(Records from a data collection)
****
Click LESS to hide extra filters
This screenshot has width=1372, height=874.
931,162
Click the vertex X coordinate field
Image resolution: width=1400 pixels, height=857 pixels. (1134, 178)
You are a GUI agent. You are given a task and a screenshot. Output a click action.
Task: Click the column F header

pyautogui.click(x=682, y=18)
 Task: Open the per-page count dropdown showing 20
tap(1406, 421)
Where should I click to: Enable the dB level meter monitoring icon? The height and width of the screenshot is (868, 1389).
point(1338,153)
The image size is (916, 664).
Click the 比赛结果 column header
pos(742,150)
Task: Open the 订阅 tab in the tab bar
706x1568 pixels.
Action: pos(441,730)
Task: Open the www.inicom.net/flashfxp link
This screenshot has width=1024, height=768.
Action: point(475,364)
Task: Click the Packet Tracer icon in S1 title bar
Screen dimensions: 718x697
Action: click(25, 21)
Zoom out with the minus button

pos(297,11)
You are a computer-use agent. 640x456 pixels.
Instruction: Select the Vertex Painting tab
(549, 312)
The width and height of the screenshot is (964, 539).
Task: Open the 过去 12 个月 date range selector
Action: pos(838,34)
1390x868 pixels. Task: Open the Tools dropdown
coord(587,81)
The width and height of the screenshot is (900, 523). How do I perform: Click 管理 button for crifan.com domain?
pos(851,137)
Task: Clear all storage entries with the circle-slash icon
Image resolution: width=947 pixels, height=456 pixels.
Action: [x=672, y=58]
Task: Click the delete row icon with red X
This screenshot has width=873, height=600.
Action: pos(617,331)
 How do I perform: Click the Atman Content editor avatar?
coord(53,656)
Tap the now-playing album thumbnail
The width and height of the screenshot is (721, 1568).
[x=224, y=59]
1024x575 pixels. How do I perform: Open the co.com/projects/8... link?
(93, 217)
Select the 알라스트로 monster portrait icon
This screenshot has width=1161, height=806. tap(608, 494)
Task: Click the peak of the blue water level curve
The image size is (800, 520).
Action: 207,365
****
DIRECTIONS:
Scan the records above for the word "agent". Show each line in which it appears.

SOLUTION FOR THIS PROBLEM:
You are a GUI agent. You are given a task and a screenshot. Output a click action.
You are a computer-use agent. 640x456 pixels.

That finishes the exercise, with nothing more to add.